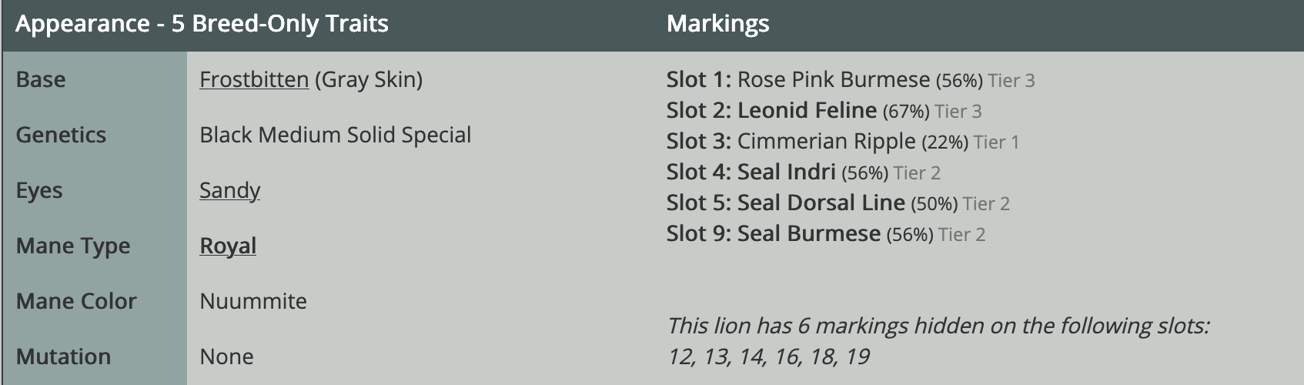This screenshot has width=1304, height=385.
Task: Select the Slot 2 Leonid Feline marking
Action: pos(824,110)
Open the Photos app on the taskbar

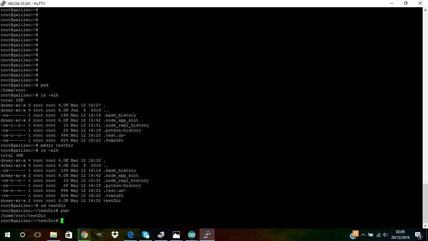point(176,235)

--

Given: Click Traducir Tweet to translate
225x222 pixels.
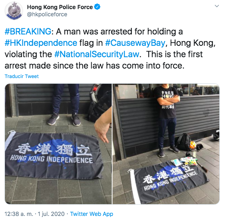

* * *

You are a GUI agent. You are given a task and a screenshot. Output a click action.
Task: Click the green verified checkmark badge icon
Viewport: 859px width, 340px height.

◆ PROBLEM
Please give the listing from the line containing "Given: Click Traducir Tweet to translate" through the line containing "225x222 pixels." as a numbered list, leaving out blank lines.

◆ ANSWER TO THE TASK
1. Given: Click Traducir Tweet to translate
2. 225x222 pixels.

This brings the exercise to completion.